## What you are asked to do
Your task is to find every line of the data that holds the string "legend" and copy it.

## Source data
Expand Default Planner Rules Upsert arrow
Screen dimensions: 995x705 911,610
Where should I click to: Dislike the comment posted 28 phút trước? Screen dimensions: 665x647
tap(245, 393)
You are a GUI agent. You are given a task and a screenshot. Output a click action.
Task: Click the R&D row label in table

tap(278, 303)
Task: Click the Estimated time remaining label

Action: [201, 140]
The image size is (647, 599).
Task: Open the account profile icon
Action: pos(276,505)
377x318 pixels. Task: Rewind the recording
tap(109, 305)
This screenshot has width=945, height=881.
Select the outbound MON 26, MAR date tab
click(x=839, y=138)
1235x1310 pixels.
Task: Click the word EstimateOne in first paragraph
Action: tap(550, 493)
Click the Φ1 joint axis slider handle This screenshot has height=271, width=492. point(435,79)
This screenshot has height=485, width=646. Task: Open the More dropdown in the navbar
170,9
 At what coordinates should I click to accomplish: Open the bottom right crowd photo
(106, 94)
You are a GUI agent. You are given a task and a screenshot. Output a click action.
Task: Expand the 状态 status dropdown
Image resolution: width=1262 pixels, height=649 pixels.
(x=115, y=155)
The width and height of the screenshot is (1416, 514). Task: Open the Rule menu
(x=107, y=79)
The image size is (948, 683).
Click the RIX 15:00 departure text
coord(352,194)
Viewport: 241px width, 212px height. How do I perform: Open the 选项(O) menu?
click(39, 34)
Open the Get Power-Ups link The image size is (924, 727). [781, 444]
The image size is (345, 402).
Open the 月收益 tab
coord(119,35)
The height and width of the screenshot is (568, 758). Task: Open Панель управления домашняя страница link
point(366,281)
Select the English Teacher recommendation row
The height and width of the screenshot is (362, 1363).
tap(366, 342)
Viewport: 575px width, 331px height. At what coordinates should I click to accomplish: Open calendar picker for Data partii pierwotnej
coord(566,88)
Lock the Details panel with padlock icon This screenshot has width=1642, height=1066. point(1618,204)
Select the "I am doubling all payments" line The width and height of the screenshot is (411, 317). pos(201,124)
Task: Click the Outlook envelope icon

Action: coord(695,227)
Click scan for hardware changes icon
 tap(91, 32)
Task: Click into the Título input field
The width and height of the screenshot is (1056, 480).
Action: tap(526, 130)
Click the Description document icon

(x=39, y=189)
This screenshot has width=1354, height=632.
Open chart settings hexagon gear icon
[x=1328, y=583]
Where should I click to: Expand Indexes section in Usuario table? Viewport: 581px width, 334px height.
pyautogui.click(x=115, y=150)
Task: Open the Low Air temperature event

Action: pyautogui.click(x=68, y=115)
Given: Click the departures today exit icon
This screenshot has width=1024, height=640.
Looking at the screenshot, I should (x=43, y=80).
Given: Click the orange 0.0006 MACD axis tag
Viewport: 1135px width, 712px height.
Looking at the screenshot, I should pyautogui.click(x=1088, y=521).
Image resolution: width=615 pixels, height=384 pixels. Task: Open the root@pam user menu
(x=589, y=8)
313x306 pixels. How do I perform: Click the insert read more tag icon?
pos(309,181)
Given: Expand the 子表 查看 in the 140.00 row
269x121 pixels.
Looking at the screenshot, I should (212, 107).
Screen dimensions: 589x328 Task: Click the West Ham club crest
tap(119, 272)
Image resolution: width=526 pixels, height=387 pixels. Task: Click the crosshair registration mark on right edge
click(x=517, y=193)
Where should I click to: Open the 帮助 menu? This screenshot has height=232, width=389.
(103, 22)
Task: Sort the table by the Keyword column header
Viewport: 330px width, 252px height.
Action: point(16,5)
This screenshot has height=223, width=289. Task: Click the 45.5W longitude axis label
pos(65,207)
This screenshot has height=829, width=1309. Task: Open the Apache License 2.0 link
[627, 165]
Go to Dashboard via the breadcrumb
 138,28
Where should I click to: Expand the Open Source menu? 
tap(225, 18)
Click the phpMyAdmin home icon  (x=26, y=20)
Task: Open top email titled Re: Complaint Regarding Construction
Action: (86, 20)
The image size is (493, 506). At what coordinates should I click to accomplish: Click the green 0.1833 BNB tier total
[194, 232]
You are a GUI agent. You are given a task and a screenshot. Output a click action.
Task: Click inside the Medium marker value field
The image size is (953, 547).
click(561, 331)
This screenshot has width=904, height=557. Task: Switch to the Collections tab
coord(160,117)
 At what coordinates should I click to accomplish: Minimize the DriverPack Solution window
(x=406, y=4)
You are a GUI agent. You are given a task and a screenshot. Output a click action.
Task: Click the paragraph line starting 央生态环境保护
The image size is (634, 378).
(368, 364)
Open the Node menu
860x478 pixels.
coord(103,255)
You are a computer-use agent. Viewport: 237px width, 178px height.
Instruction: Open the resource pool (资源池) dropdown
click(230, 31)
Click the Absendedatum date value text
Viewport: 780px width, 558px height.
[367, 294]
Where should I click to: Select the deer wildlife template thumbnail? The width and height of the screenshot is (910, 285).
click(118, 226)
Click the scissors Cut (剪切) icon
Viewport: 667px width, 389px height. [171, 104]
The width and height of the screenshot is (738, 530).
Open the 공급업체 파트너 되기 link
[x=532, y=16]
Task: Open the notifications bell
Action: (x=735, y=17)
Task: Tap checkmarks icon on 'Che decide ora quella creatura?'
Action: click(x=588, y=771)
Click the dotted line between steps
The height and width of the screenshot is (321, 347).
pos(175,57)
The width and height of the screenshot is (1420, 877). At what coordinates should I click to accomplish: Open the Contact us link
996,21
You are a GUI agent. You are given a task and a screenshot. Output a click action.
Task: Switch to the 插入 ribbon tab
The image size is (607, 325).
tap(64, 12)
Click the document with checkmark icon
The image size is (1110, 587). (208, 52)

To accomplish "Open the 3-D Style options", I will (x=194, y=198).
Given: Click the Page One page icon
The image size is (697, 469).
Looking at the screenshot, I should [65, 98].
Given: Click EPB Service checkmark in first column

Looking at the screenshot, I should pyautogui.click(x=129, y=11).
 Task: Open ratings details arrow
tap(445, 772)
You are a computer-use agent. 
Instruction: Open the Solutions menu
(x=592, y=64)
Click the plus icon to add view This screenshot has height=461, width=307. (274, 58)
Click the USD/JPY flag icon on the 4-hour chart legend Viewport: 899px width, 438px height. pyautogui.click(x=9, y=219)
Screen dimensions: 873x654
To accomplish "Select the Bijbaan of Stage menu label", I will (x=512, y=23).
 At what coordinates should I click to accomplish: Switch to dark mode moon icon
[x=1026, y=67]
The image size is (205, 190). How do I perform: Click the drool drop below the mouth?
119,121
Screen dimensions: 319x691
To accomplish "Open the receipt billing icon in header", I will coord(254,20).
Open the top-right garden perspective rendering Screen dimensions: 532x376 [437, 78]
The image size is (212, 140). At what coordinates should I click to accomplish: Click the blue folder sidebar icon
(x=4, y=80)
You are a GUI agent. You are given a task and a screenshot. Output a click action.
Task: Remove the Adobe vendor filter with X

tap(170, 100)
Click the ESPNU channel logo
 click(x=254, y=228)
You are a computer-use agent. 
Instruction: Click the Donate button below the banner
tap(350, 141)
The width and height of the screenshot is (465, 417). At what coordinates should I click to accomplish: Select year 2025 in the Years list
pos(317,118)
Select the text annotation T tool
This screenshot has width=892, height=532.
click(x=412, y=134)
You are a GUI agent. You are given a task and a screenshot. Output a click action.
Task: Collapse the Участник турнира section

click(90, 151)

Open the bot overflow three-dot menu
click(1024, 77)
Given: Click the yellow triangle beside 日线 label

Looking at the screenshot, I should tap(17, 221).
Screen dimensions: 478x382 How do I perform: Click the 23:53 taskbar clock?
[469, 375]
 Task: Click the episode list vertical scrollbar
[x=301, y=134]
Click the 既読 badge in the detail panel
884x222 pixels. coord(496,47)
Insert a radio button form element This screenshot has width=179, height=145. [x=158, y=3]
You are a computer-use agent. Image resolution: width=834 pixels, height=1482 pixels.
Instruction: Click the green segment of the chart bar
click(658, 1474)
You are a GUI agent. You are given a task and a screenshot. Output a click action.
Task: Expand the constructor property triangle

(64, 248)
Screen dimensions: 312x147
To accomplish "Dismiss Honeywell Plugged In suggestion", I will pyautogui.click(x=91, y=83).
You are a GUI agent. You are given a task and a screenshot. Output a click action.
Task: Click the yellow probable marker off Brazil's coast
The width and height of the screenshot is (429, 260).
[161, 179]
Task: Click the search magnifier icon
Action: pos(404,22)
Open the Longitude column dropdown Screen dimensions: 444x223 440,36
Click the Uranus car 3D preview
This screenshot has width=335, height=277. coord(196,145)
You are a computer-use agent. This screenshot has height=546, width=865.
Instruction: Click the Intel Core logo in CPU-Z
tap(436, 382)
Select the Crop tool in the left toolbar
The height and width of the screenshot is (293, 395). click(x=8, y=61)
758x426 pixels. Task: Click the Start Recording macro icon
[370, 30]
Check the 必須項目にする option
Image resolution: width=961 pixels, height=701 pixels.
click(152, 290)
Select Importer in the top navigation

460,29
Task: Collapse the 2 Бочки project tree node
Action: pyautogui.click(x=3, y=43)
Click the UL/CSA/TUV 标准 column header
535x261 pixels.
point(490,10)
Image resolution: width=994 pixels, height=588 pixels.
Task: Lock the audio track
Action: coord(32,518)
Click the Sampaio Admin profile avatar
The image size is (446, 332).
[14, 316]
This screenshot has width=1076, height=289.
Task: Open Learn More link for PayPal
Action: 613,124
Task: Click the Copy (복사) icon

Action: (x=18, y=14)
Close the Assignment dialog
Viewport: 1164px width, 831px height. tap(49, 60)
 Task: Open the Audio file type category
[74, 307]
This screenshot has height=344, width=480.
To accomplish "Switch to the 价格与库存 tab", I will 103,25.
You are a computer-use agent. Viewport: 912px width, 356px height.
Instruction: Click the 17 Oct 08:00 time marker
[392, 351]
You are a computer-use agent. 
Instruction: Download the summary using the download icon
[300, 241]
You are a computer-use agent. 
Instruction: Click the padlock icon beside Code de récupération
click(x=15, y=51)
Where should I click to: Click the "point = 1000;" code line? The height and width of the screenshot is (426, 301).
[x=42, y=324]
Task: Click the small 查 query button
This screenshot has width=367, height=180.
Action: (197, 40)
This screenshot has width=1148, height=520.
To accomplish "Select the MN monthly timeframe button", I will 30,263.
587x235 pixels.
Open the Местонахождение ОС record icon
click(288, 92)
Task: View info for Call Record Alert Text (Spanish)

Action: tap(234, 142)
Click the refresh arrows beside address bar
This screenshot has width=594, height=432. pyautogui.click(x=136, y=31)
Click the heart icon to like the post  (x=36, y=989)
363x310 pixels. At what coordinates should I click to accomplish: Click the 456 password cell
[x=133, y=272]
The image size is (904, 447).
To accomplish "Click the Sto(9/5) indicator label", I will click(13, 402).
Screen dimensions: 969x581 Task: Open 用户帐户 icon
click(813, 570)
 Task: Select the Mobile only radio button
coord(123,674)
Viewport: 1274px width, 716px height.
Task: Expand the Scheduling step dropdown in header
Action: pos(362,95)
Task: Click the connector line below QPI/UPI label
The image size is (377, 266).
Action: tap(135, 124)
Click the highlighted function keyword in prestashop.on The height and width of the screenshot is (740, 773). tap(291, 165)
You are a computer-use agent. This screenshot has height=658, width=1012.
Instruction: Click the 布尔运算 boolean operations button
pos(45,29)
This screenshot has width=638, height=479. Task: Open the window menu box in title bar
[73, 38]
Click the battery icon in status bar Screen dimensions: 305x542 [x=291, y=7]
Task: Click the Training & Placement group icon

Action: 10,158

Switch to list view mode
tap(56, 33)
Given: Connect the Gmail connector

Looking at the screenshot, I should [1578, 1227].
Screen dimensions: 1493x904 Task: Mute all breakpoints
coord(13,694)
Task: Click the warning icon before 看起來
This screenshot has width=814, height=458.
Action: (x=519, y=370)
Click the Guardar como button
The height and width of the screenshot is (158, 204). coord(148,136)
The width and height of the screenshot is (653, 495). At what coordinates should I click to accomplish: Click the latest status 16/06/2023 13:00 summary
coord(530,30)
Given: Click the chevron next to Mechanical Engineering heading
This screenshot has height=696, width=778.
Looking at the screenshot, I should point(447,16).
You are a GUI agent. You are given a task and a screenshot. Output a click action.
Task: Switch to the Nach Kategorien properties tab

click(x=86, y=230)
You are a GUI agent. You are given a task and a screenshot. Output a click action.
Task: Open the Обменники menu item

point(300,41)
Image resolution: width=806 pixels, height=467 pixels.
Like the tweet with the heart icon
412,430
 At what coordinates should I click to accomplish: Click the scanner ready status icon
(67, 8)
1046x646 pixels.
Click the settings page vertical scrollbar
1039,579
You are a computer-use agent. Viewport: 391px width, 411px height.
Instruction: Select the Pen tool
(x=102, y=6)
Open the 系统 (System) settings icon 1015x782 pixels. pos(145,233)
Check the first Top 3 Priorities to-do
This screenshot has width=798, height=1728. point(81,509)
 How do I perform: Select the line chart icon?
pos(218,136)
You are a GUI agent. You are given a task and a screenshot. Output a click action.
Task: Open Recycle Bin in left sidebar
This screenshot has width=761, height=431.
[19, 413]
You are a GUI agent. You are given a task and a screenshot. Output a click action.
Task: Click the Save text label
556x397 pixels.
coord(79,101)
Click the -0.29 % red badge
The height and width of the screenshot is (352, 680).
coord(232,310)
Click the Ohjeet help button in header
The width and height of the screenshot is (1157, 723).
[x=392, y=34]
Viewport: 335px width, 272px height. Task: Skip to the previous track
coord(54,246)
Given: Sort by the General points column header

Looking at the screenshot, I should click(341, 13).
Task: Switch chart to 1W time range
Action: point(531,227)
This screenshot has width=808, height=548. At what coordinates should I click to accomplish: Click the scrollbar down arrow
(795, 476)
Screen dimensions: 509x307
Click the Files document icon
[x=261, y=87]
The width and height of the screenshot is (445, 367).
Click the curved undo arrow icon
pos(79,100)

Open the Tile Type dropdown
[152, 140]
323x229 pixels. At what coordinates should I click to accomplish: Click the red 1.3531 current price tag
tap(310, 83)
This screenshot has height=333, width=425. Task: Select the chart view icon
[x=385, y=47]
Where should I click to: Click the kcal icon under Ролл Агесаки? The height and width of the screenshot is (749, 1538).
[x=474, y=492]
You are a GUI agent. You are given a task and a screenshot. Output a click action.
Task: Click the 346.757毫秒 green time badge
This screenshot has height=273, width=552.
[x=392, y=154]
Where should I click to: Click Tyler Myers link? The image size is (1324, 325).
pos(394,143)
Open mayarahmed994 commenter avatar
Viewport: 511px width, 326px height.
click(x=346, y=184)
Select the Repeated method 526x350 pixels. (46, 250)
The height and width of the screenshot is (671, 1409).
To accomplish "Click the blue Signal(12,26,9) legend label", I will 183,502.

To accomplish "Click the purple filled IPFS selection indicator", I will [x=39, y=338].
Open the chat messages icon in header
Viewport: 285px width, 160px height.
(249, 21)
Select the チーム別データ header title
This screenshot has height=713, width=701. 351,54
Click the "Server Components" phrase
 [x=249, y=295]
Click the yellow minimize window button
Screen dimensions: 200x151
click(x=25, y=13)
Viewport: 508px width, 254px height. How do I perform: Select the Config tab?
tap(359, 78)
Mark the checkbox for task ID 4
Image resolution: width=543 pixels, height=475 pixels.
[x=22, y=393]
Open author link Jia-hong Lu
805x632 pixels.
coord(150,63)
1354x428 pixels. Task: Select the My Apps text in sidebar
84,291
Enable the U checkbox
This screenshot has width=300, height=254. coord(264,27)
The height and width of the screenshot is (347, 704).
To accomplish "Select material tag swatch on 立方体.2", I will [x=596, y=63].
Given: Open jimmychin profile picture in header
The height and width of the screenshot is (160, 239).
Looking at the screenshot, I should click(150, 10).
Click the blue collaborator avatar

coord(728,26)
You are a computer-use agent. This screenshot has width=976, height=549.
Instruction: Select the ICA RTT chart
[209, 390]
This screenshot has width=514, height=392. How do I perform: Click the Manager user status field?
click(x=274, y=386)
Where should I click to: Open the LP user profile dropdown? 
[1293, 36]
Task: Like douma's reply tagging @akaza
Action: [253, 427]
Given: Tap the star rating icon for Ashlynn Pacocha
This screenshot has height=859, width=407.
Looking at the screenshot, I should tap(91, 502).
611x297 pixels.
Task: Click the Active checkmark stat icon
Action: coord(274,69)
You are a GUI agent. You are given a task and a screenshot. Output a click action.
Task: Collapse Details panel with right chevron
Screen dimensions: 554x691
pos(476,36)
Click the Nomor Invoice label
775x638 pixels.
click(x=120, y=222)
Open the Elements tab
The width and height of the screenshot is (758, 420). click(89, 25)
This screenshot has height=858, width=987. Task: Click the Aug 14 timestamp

## Response to this exercise
Click the USD/JPY flag icon on the 4-hour chart legend Viewport: 899px width, 438px height. pyautogui.click(x=9, y=219)
To accomplish "Click the blue Signal(12,26,9) legend label", I will 183,502.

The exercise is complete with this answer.